Семен Струев тоже встал, и они с Кузиным совершенно не оставили на кухне свободного места. Ирина вышла в коридор, а Клауке отодвинулся со своим стулом к стене.
— Слишком много пришлось на долю интеллигенции, — печально сказал Борис Кириллович, — с нас довольно. Интеллигент никому ничего не должен.
— Отчего же? — спросил Струев. — Все вокруг должны, а интеллигент — никому не должен! Вот устроился! Крестьянин сеет хлеб, и ты его ешь, машинист водит поезда, и ты в них катаешься, строитель строит дом, и ты в нем живешь, но почему именно ты ничего для них не делаешь?
— Я работаю! — сказал Кузин гордо, и перст Кузина показал куда-то за пределы кухни, туда, где находился письменный стол.
— Строчишь доклады — и приравниваешь этот труд к вождению поездов?
— Ты издеваешься надо мной? — Давно они не говорили со Струевым, и, наверное, лучше вовсе было не говорить.
— Наследие гуманистов, — сказал Клауке, которому хотелось участвовать в разговоре. Было время, его мнения ждали и спрашивали — а сейчас он ждал, чтобы вставить
реплику, — сыграло важную роль в европейской культуре. Интеллигенция продолжила дело гуманистов.— Нахожу, что это справедливо, — надо успокоиться и терпеть, — решил Кузин.
— Нет, несправедливо. Абстрактный гуманизм бывает — но абстрактной интеллигенции не бывает. Интеллигенция — это собрание образованных людей, которые выполняют в государстве конкретную задачу — совсем не абстрактную.
При слове «абстрактная» взгляд Струева упал на новую книгу Питера Клауке о втором авангарде — немецкий ученый принес книгу в подарок Борису Кирилловичу, сделал нежную надпись на титуле и положил свое произведение на стол. Струев взял книгу и с раздражением бросил на пол. Потом продолжал:
— Не знаю, как устроено у англичан и немцев, а в России интеллигенция потребовалась, чтобы встать между дураком-народом и сволочью-правительством. Народа много в России, а выражать чувства он не обучен — вот интеллигенция и говорила вместо него. Можно сказать, что это — гуманная цель, поскольку народ все же из людей состоит. Интеллигенция рассказывала просвещенному начальству о том, что так бывает, когда кто-то мерзнет, а кто-то мало ест.
Струеву показалось недостаточно того, что он сделал с книгой Клауке, он поэтому пнул книгу ногой и отбросил в угол. Суперобложка разорвалась, и корешок книги отлетел от блока страниц. Немецкий профессор не отреагировал никак, только подался еще дальше к стене.
— Но ведь и интеллигенция тоже из людей состоит! И образование ширится! И все больше людей хотят не в шахте работать, а за столом сидеть. А потом работников умственного труда стало очень много. Они про себя могли подумать, что они тоже народ. И у них возникли их собственные проблемы. Они жили за счет общества, но выражали это общество они — а не те, кто их кормил. Разве мы жили не так, Боря?

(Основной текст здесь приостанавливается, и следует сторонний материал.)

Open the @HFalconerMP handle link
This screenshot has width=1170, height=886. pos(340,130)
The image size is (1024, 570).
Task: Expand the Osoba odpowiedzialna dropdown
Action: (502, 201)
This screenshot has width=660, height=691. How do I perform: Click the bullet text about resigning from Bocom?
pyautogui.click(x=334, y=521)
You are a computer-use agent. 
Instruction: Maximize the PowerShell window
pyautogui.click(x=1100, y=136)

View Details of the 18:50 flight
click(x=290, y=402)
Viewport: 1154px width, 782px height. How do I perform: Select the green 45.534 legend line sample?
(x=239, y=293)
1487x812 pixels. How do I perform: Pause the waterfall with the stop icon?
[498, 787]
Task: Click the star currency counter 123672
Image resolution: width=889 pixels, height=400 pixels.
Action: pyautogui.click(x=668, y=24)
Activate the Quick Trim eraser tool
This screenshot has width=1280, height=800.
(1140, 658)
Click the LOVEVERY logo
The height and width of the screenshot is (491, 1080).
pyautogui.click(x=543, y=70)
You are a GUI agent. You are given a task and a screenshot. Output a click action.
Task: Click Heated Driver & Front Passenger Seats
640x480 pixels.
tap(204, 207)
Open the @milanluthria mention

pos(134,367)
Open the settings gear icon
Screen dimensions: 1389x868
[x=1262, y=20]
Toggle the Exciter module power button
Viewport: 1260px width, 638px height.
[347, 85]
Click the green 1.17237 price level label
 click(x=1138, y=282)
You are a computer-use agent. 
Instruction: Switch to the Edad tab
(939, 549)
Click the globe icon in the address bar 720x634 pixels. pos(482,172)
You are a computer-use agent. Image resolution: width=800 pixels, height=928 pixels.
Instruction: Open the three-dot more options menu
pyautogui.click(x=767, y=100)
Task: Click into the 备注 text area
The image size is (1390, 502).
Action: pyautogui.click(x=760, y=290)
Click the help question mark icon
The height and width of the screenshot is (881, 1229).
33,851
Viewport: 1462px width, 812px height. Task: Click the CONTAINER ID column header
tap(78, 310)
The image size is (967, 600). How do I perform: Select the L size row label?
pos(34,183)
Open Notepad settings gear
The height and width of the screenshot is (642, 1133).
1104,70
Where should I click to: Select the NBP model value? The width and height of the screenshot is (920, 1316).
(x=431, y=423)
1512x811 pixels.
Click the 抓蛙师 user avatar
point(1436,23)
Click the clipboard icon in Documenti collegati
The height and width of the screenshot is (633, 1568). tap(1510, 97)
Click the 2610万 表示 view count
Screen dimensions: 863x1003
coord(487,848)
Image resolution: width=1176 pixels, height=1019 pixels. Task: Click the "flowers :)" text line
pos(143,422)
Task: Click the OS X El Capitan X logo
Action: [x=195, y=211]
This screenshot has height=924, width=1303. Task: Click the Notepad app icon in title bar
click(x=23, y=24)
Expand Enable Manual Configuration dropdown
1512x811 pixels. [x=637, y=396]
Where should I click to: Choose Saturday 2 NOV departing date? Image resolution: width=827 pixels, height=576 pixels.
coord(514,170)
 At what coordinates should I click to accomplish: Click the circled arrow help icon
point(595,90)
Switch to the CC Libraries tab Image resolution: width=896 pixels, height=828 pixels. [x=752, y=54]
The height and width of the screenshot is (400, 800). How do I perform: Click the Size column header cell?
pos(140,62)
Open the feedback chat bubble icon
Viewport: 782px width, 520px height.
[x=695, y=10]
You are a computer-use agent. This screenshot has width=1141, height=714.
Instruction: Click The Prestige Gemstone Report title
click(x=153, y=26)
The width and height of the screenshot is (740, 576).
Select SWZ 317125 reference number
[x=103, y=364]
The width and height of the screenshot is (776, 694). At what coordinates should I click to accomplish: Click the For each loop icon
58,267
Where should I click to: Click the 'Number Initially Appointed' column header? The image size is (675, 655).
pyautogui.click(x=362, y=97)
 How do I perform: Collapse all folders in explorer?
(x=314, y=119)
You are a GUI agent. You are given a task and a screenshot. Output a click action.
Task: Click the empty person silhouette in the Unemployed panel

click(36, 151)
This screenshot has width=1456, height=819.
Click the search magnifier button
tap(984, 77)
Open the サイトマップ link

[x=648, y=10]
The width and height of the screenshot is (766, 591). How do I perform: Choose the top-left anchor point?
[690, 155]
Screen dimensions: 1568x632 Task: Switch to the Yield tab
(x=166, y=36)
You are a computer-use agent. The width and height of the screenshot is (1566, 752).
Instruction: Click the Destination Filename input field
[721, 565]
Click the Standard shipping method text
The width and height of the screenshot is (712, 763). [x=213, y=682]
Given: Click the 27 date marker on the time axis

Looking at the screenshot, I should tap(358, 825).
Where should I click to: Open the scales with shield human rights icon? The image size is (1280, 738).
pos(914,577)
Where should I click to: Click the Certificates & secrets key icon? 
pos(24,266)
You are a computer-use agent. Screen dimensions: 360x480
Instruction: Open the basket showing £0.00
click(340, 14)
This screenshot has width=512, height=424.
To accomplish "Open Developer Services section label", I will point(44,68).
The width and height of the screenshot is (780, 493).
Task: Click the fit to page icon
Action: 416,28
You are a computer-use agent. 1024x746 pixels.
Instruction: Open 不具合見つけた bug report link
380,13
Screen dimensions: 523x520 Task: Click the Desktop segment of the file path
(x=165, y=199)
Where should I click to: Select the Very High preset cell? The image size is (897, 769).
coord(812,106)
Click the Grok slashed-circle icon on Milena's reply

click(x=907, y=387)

Кузин нагнулся за книгой Клауке, демонстративно поднял ее с пола: чужой труд надо уважать. Вот Питер потрудился, второй авангард описал.
— Мы больше не хотели описывать чужие проблемы — у нас есть собственные, куда более серьезные. Нас ведь в правах ущемили, верно? Сталин определил работников умственного труда, как прослойку между классами. Обидно: отчего продукт крестьянина имеет большую ценность? Без хлеба, пожалуй, обойтись можно, а без гуманизма — как обойтись? Сердце и душу питать надо, не так ли? Знаешь ли, с какого времени отсчитывать формирование интеллигенции как класса? В тридцать седьмом году это произошло — когда свою беду интеллигенция выделила из общей беды, вот когда. Что народ сажают в лагеря — хрен с ним, но наших сажают — вот в чем горе.
— Но, Семен, скажи честно: разве это — не так?
— Наверное, если убивают тех, кто может читать и думать, это хуже, чем убивать тех, кто не умеет думать. Наверное, так и надо сказать. Да и потом, какого черта я тут должен перед тобой защищать народ? Терпеть я его не могу, вот что! Плевать я на него хотел! Сгноят их в лагерях, дурней немытых, так бабы новых нарожают — долго ли? А интеллигента беречь надо. Но вот штука: так сказать может любой — кроме самого интеллигента. Ему — так говорить не положено.